Required Experience:

Education

• Bachelor's degree in Engineering or Science

Work Experience

• Minimum 4 years of Human Factor Engineering experience.

Preferred Qualifications:

• Experience conducting usability studies and hazard analysis of use-related hazards,

• Generate reports and recommendations for usability improvement.

• Experience with industry standards regarding medical device human factors and usability (FDA, HE 75, ISO 62366) in the medical device development process.

• Experience with medical device requirements (Class I-II), design controls, risk assessments, and the 510k process.

• Experience with focus group, voice of customer, and human factor formative and summative studies.

• Willing to travel up to 25% of the time for business purposes (domestic and international).

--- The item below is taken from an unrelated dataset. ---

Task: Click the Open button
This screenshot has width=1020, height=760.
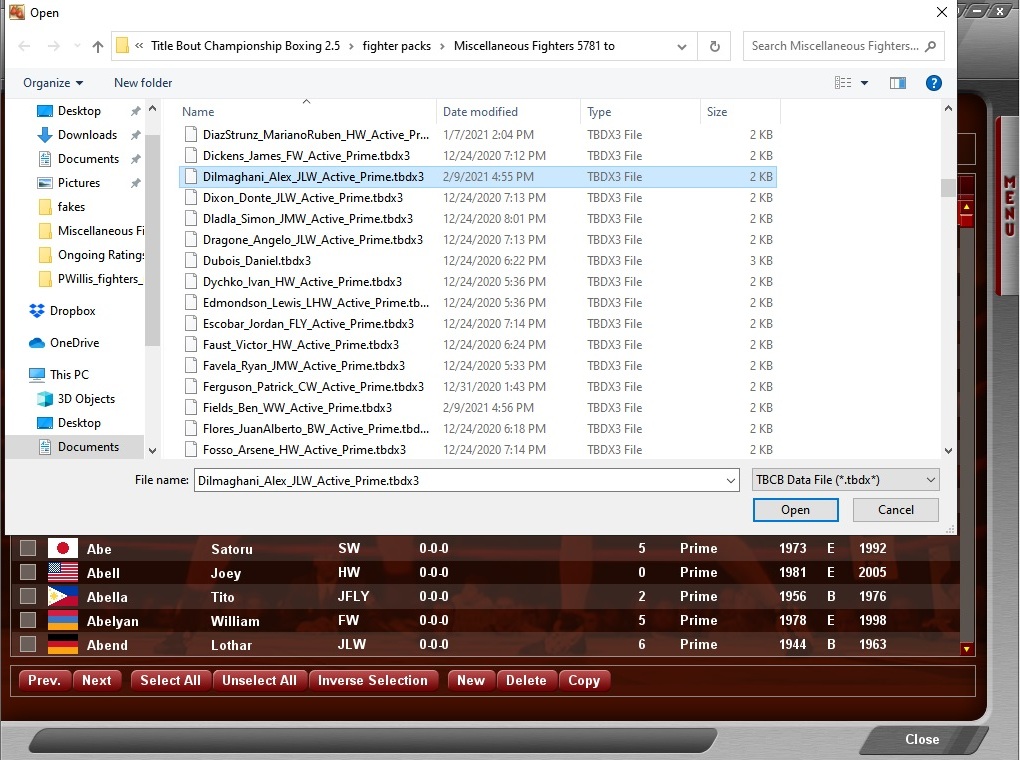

Medline Industries, LP, and its subsidiaries, offer a competitive total rewards package, continuing education & training, and tremendous potential with a growing worldwide organization.

The anticipated salary range for this position:

$96,200.00 - $144,560.00 Annual

The actual salary will vary based on applicant's location, education, experience, skills, and abilities. This role is bonus and/or incentive eligible. Medline will not pay less than the applicable minimum wage or salary threshold.

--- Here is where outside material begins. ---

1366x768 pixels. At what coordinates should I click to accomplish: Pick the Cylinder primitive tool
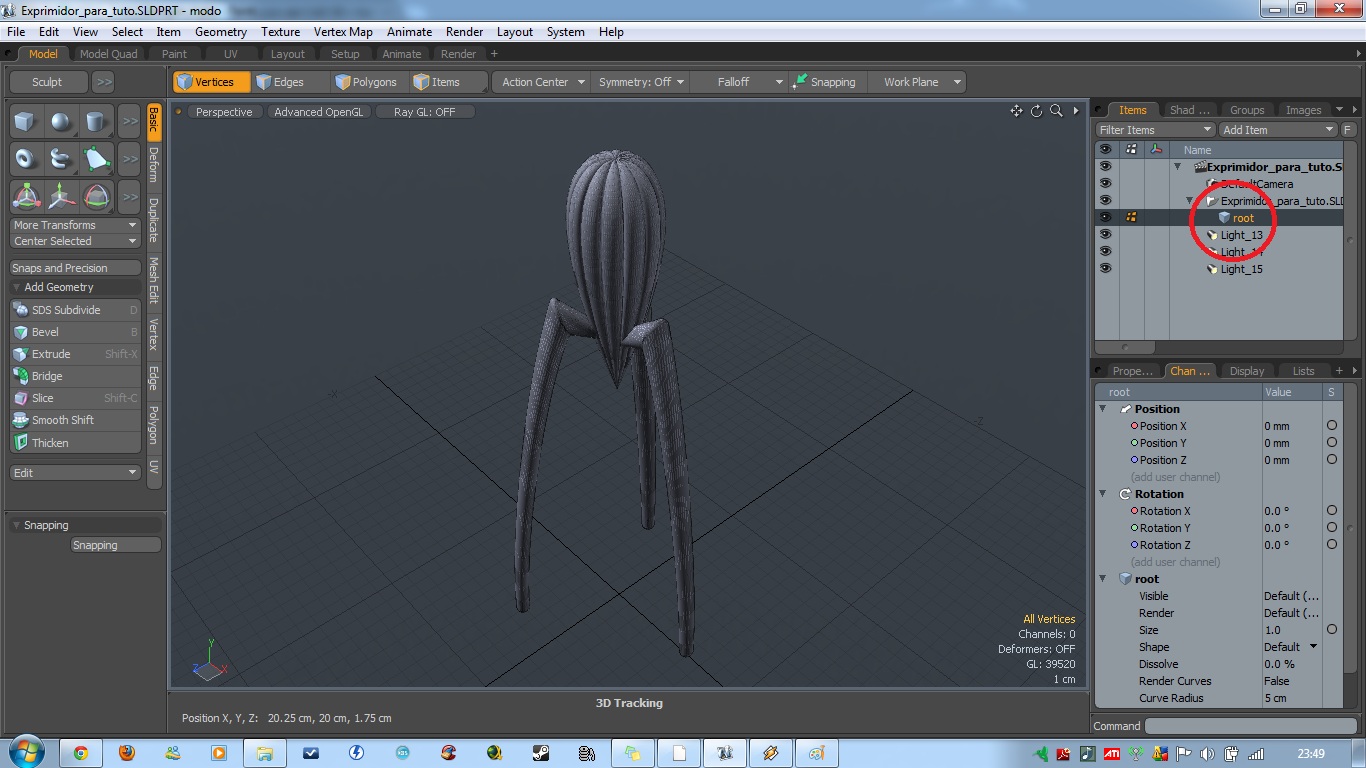point(96,122)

Our benefit package includes health insurance, life and disability, 401(k) contributions, paid time off, etc., for employees working 30 or more hours per week on average. For a more comprehensive list of our benefits please click here. For roles where employees work less than 30 hours per week, benefits include 401(k) contributions as well as access to the Employee Assistance Program, Employee Resource Groups and the Employee Service Corp.

We're dedicated to creating a Medline where everyone feels they belong and can grow their career. We strive to do this by seeking diversity in all forms, acting inclusively, and ensuring that people have tools and resources to perform at their best. Explore our Belonging page here.

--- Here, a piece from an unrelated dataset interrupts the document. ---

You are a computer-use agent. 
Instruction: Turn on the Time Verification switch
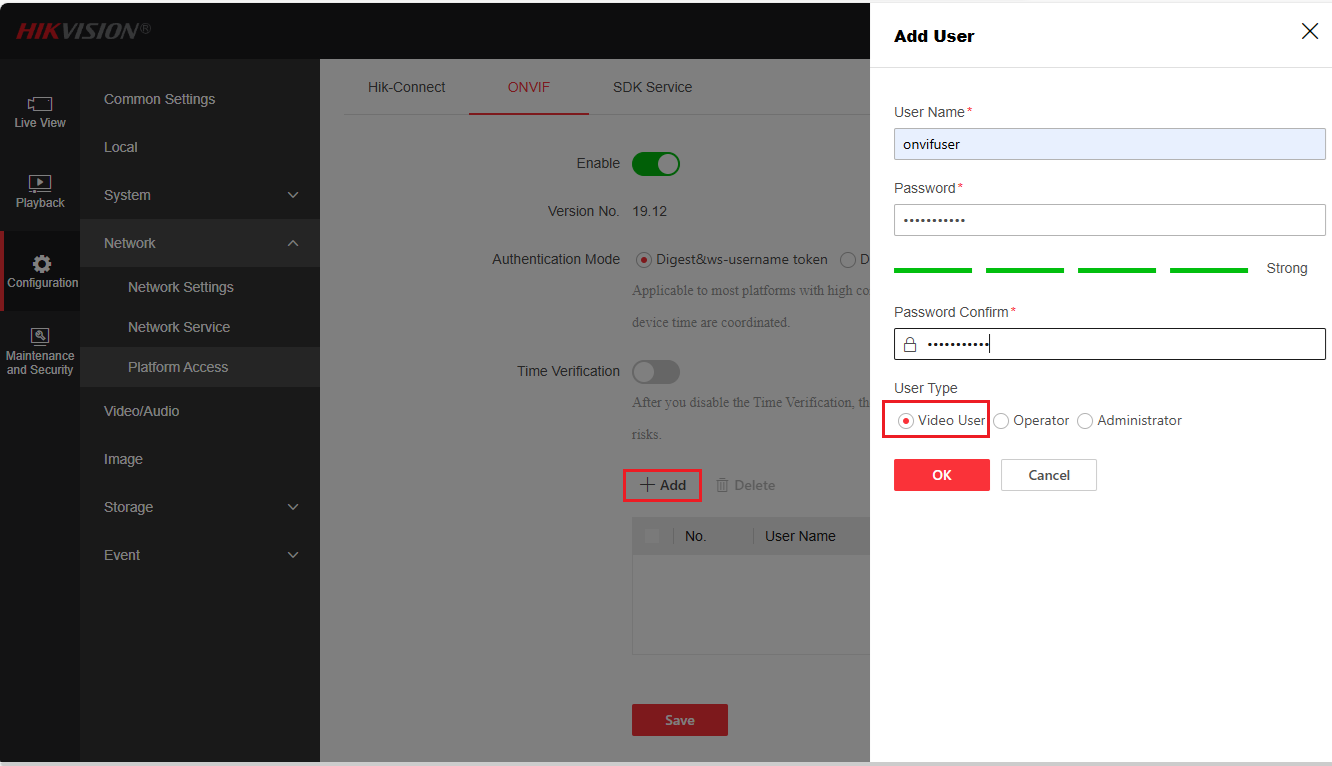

Medline Industries, LP is an equal opportunity employer. Medline evaluates qualified individuals without regard to race, color, religion, gender, gender identity or expression, sexual orientation, national origin, age, disability, neurodivergence, protected veteran status, marital or family status, caregiver responsibilities, genetic information, or any other characteristic protected by applicable federal, state, or local laws.